-- Dataset follows --
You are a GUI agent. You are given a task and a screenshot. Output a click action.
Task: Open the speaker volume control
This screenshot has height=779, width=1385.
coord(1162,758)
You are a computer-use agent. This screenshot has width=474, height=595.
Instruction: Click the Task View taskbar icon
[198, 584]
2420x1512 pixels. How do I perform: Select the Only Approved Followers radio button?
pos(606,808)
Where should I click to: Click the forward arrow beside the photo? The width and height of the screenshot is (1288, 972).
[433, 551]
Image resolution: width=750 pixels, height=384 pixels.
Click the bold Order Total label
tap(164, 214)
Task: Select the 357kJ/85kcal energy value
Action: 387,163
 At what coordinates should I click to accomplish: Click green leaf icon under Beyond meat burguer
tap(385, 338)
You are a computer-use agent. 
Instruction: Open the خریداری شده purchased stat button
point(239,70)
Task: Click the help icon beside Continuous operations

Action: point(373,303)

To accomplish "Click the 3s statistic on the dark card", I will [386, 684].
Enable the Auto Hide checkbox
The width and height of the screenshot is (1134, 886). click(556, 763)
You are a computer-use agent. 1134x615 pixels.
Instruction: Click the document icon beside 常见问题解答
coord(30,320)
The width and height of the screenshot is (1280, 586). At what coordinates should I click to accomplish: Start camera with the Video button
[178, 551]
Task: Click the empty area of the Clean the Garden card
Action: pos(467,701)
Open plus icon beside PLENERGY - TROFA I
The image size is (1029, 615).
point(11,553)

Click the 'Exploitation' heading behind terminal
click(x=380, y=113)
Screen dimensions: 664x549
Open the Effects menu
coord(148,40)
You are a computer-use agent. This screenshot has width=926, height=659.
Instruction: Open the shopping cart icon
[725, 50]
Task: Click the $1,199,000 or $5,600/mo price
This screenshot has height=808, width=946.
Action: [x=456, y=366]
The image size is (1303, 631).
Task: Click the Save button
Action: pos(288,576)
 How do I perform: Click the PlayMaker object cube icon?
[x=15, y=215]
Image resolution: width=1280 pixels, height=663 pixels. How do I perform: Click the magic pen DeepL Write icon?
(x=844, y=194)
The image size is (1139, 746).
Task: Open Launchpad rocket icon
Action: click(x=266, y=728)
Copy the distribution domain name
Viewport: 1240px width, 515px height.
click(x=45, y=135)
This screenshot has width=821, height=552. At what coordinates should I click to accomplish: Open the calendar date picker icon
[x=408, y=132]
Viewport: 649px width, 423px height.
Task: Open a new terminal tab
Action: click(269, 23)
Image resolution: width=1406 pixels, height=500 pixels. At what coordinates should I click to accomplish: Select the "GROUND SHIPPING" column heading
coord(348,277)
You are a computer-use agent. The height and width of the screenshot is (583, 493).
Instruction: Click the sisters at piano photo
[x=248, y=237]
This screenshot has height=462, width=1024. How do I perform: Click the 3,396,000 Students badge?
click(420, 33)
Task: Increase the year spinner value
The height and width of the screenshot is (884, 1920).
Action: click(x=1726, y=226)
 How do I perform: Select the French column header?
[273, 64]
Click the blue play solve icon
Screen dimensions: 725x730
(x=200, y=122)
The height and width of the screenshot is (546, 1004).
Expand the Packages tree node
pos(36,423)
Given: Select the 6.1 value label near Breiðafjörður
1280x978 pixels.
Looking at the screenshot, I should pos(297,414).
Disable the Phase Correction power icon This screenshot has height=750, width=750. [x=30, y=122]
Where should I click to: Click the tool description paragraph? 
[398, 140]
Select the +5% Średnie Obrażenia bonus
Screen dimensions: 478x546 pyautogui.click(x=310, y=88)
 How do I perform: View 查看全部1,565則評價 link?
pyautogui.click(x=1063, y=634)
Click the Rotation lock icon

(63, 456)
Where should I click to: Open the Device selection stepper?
-- Dataset concluded --
The entries above must be returned in full, exactly as shown.

You are a GUI agent. You are given a task and a screenshot. Output a click action.
Task: Open the speaker volume control
This screenshot has height=779, width=1385.
coord(1162,758)
You are a computer-use agent. This screenshot has width=474, height=595.
Instruction: Click the Task View taskbar icon
[198, 584]
2420x1512 pixels. How do I perform: Select the Only Approved Followers radio button?
pos(606,808)
Where should I click to: Click the forward arrow beside the photo? The width and height of the screenshot is (1288, 972).
[433, 551]
Image resolution: width=750 pixels, height=384 pixels.
Click the bold Order Total label
tap(164, 214)
Task: Select the 357kJ/85kcal energy value
Action: 387,163
 At what coordinates should I click to accomplish: Click green leaf icon under Beyond meat burguer
tap(385, 338)
You are a computer-use agent. 
Instruction: Open the خریداری شده purchased stat button
point(239,70)
Task: Click the help icon beside Continuous operations

Action: point(373,303)

To accomplish "Click the 3s statistic on the dark card", I will [386, 684].
Enable the Auto Hide checkbox
The width and height of the screenshot is (1134, 886). click(556, 763)
You are a computer-use agent. 1134x615 pixels.
Instruction: Click the document icon beside 常见问题解答
coord(30,320)
The width and height of the screenshot is (1280, 586). At what coordinates should I click to accomplish: Start camera with the Video button
[178, 551]
Task: Click the empty area of the Clean the Garden card
Action: pos(467,701)
Open plus icon beside PLENERGY - TROFA I
The image size is (1029, 615).
point(11,553)

Click the 'Exploitation' heading behind terminal
click(x=380, y=113)
Screen dimensions: 664x549
Open the Effects menu
coord(148,40)
You are a computer-use agent. This screenshot has width=926, height=659.
Instruction: Open the shopping cart icon
[725, 50]
Task: Click the $1,199,000 or $5,600/mo price
This screenshot has height=808, width=946.
Action: [x=456, y=366]
The image size is (1303, 631).
Task: Click the Save button
Action: pos(288,576)
 How do I perform: Click the PlayMaker object cube icon?
[x=15, y=215]
Image resolution: width=1280 pixels, height=663 pixels. How do I perform: Click the magic pen DeepL Write icon?
(x=844, y=194)
The image size is (1139, 746).
Task: Open Launchpad rocket icon
Action: click(x=266, y=728)
Copy the distribution domain name
Viewport: 1240px width, 515px height.
click(x=45, y=135)
This screenshot has width=821, height=552. At what coordinates should I click to accomplish: Open the calendar date picker icon
[x=408, y=132]
Viewport: 649px width, 423px height.
Task: Open a new terminal tab
Action: click(269, 23)
Image resolution: width=1406 pixels, height=500 pixels. At what coordinates should I click to accomplish: Select the "GROUND SHIPPING" column heading
coord(348,277)
You are a computer-use agent. The height and width of the screenshot is (583, 493).
Instruction: Click the sisters at piano photo
[x=248, y=237]
This screenshot has height=462, width=1024. How do I perform: Click the 3,396,000 Students badge?
click(420, 33)
Task: Increase the year spinner value
The height and width of the screenshot is (884, 1920).
Action: click(x=1726, y=226)
 How do I perform: Select the French column header?
[273, 64]
Click the blue play solve icon
Screen dimensions: 725x730
(x=200, y=122)
The height and width of the screenshot is (546, 1004).
Expand the Packages tree node
pos(36,423)
Given: Select the 6.1 value label near Breiðafjörður
1280x978 pixels.
Looking at the screenshot, I should pos(297,414).
Disable the Phase Correction power icon This screenshot has height=750, width=750. [x=30, y=122]
Where should I click to: Click the tool description paragraph? 
[398, 140]
Select the +5% Średnie Obrażenia bonus
Screen dimensions: 478x546 pyautogui.click(x=310, y=88)
 How do I perform: View 查看全部1,565則評價 link?
pyautogui.click(x=1063, y=634)
Click the Rotation lock icon

(63, 456)
Where should I click to: Open the Device selection stepper?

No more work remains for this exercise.